Meet the Experts: Stephen Hardison on IBM Lotus and WebSphere Portal

This question and answer article features Stephen Hardison of the IBM Software Services for Lotus team. He discusses how you can integrate Lotus collaboration tools with WebSphere Portal.


Stephen Hardison, I/T Architect, IBM Software Services for Lotus , Atlanta, Georgia

Stephen Hardison is an I/T Architect in IBM Software Services for Lotus , Atlanta, Georgia. He is a cross-brand architect, specializing in the integration of Lotus Software products with WebSphere Portal.

07 July 2003

Photo: Stephen Hardison

This month we ask IBM ® Lotus® expert Stephen Hardison to answer your questions about integrating Lotus collaboration tools with WebSphere® Portal. IBM Lotus Team Workplace (QuickPlace 3) provides teams with secure workspaces where they can reach consensus through discussions, collaboration on documents, and coordination of plans, tasks, and resources. Steve Hardison is a cross-brand architect with IBM Software Services for Lotus, specializing in the integration of Lotus Software products with WebSphere Portal. For more information, see developerWorks: Lotus.

Question: I am trying to implement the people finder feature. But the setup of LDAP connector via http://<Fully_Qualified_ServerName>/PFDirectoryConnector yields page not found. Any suggestion on troubleshooting this? Also, where can I find guidelines for setting the "People Finder"? I am using Domino LDAP as my source. (submitted by XY)

Answer: At the end of the Lotus Collaboration Center installation process, the install script displays a dialog indicating that you can configure the People Finder using the Directory Connector application via the URL you have listed above. Unfortunately, this is an error because the URL given is incomplete. The correct URL is:


If this does not work, make sure you restart the WebSphere Application Server using the Admin Console and try the URL again. If the Collaboration Center was correctly installed, the People Finder configuration screen should appear.

For details on configuring the People Finder portlet, try the following posting in the "LDD Today" section of Lotus Developer Domain: Configuring the WebSphere Portal Collaboration Center People Finder portlet.

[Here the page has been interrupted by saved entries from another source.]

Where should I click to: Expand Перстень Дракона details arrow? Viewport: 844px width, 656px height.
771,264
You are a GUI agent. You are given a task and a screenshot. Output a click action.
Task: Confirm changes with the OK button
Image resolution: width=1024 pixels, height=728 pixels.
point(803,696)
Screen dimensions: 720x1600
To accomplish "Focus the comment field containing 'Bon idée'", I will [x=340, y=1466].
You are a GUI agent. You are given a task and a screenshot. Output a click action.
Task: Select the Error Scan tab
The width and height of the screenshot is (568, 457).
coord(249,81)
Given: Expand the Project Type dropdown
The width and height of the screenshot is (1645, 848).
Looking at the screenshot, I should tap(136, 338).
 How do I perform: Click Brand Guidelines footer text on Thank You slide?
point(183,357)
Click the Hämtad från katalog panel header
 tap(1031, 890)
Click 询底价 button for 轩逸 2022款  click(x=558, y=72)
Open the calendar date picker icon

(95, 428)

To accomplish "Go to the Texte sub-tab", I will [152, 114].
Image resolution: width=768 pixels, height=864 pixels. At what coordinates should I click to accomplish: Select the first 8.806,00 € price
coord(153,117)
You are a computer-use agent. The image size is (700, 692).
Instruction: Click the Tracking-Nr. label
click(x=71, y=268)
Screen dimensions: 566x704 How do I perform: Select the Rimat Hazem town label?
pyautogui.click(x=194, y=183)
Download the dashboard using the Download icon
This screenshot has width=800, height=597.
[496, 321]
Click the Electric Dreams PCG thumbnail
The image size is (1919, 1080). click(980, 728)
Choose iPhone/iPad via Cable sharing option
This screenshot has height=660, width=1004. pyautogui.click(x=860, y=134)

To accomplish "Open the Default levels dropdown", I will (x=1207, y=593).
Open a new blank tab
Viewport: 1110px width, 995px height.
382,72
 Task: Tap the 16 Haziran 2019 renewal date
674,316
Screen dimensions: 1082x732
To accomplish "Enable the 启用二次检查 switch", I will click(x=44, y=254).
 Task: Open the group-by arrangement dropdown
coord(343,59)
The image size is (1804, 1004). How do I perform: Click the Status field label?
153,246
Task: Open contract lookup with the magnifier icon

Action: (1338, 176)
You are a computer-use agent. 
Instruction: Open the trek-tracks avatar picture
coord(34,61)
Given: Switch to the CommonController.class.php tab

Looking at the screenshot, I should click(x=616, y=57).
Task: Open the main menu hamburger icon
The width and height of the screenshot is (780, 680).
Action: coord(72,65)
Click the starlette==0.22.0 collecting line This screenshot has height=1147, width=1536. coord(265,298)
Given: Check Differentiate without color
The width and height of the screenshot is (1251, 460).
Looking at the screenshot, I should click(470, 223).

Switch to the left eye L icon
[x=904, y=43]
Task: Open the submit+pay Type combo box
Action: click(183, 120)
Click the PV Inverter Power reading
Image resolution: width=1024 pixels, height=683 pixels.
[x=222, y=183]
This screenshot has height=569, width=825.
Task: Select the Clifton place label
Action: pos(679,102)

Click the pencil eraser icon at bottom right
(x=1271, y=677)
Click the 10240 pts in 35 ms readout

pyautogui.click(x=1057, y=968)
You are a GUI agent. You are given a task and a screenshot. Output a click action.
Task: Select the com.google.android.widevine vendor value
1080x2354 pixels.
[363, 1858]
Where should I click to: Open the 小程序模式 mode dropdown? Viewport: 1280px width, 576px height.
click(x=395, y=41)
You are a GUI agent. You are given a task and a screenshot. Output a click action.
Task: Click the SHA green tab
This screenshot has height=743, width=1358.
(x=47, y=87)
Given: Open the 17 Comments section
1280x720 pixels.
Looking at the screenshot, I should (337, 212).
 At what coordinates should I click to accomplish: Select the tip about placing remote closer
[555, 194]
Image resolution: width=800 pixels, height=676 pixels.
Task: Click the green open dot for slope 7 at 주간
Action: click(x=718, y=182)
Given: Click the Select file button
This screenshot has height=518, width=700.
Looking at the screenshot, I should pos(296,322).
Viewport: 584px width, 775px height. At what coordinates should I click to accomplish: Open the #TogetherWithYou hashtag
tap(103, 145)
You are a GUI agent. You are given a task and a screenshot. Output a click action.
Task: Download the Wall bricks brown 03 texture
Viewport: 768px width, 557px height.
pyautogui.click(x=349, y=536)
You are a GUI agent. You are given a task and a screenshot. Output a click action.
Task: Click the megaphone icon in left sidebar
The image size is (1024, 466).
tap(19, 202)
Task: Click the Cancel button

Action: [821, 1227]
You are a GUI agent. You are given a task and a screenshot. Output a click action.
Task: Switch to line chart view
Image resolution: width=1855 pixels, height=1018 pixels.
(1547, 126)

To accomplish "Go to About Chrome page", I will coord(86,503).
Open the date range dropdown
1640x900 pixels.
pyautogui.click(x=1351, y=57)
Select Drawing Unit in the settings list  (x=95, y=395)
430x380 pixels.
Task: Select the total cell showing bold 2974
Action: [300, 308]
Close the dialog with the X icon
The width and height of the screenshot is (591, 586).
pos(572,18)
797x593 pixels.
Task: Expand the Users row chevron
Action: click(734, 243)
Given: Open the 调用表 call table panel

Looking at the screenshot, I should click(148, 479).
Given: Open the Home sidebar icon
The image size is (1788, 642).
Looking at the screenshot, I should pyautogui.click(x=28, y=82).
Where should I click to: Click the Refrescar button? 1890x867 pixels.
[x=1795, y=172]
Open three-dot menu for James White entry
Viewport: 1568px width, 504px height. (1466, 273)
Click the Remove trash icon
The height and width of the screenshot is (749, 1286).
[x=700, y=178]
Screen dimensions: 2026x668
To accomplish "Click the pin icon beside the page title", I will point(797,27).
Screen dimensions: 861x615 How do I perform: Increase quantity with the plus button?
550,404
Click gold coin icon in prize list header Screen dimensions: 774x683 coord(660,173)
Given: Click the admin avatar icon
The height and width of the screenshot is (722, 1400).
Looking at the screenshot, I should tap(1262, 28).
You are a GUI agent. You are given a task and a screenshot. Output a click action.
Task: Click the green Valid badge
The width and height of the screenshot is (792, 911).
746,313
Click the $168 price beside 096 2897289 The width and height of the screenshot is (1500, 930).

Question: How can I change the password of the admin in the Domino Server 5.0 and WebSphere Application Server? (submitted by "XY")

Answer: Changing the administration password is a simple process. Log on to WebSphere Portal using the admin ID, then:

  1. Click the Edit my profile link in the upper right of the screen.
  2. Enter your new password in the dialog that appears.
  3. Click Continue to submit the change.

The portal's Security Cache Timeout is 600 seconds, so it may take up to 10 minutes for the change to become active.

If you receive an error when you try to submit the change, or if you are not using portal at all, you need to change the password manually using your LDAP directory management tool. For Domino LDAP, this is the Domino Administrator client. Launch the client and then:

  1. Select File -> Open Server from the menu and select the server hosting your LDAP service.
  2. When the server has been opened, select the People & Groups tab.
  3. Click on the People link, and find the administrator's name in the view displayed.
  4. Select the administrator's name and click Edit.
  5. Enter the new password in the Internet Password field, then click Save & Close to commit the change.

If you have used the admin ID as your bind ID in WebSphere's Security Center, the change process is more complex. For details, see WebSphere Portal 4.2 Infocenter - Changing the wpsbind password.

Question: Can WSAD for iSeries be used with the Domino Toolkit for WSAD? (submitted by "XY")

Answer: Lotus Domino Toolkit 1.0 for WebSphere Studio has been released with Domino 6.0.2 and is available for the Windows and Linux versions of WebSphere Studio Application Developer 5.0. There are currently no plans to provide Domino Toolkit 1.0 to work seamlessly on WebSphere Studio Site Developer for iSeries.

Question: To setup QP and ST in the same domain as the LDAP domain (Domino LDAP), certain modifications have to be made at the ST server. We have to modify the replication formula so that it doesn't get any person documents. Essentially, we have to ensure that there are no person documents in the ST server.

After doing that, no database on our ST server is accessible. We are getting this error when we try to access anything on the ST Server: "Server Error: Your public key was not found in the Names and Address book." Your advice? (no name submitted)

Answer: This appears to be related to the behavior of a single sign-on under Domino. The LTPA protocol assumes there is a unique name in the directory for the Distinguished Name (DN) that is passed in the LTPA token. Because Domino can have multiple trusted authentication sources by using Directory Assistance, you are virtually guaranteed to have duplicate entries if your LDAP server is in the same Domino domain as your Sametime server. Note that this is also a problem with Domino mail or application servers, Domino.Doc, QuickPlace 2.x, or any other Domino-based application server participating in this SSO realm.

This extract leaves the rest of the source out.